Am Wochenende folgt das große Finale

Es ist gut möglich, dass Vos schon bald etwas mehr Zeit bekommt, über die Tage in Gelb nachzudenken und dieser Befriedigung mehr Raum zu geben. Natürlich wird sie weiter im Rennen bleiben und auch in der Punktewertung für das Grüne Trikot der besten Sprinterin liegt sie deutlich in Führung. Es bleiben also Aufgaben zu erfüllen. Aber zumindest die Pflichten der Frau im Gelben Trikot wird sie vermutlich schon nach der 7. Etappe nicht mehr erfüllen müssen.

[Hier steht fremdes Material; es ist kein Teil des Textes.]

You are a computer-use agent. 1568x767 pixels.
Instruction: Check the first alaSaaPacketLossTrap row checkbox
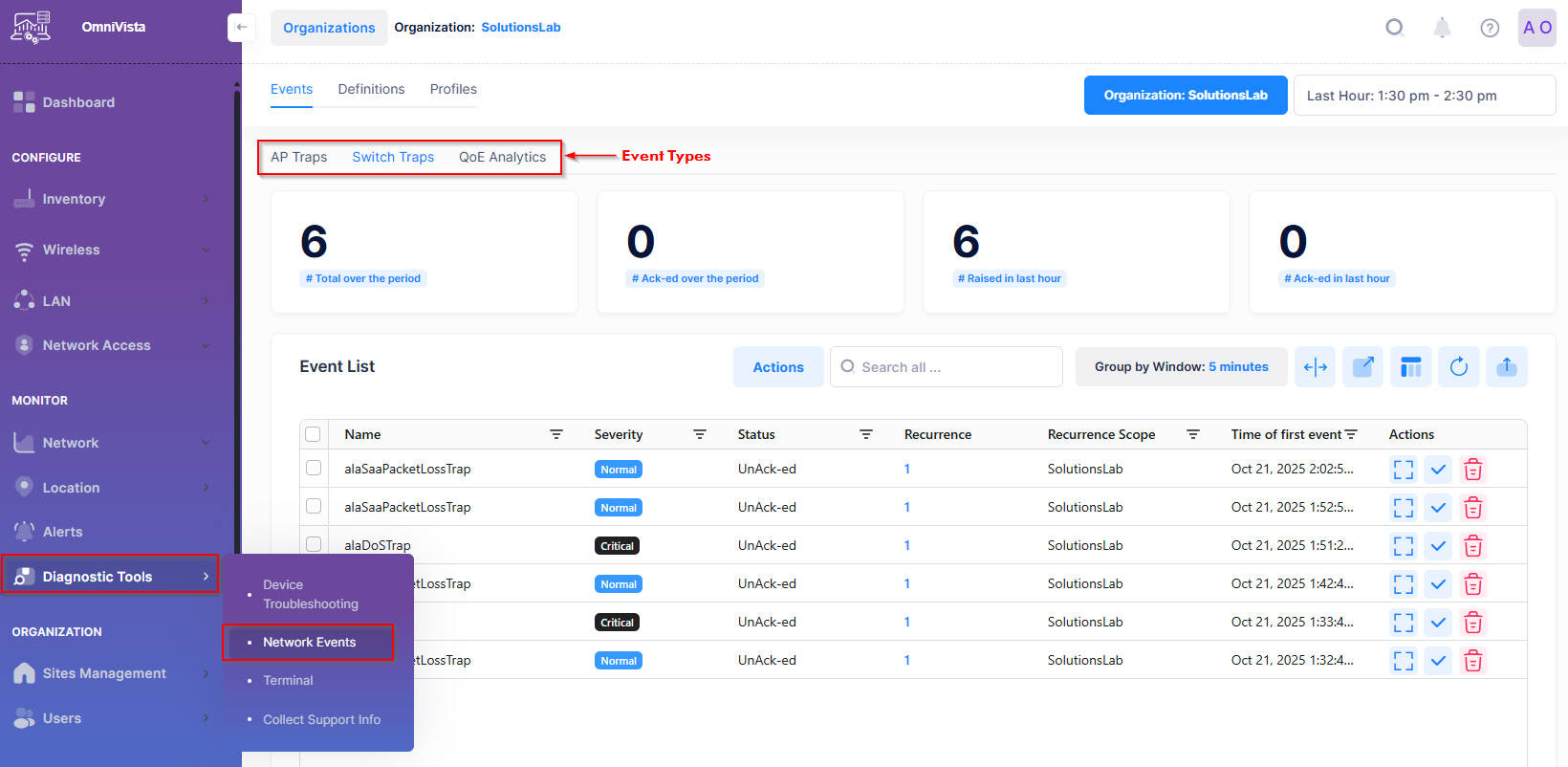coord(313,469)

Die Tour de France Femmes steuert am Wochenende auf ihr großes Finale zu. Zum Abschluss geht es auf zwei Bergetappen durch die Vogesen, wo die erste Siegerin der neuen Frauen-Tour gefunden werden soll. Es werde ab Samstag ein anderes Rennen, sagte Vos in Rosheim. Jetzt seien die Kletterspezialistinnen und Fahrerinnen für das Gesamtklassement gefordert: "Natürlich werde ich versuchen, mich so gut es geht zu erholen, aber ab morgen werden wir andere Namen vorne sehen."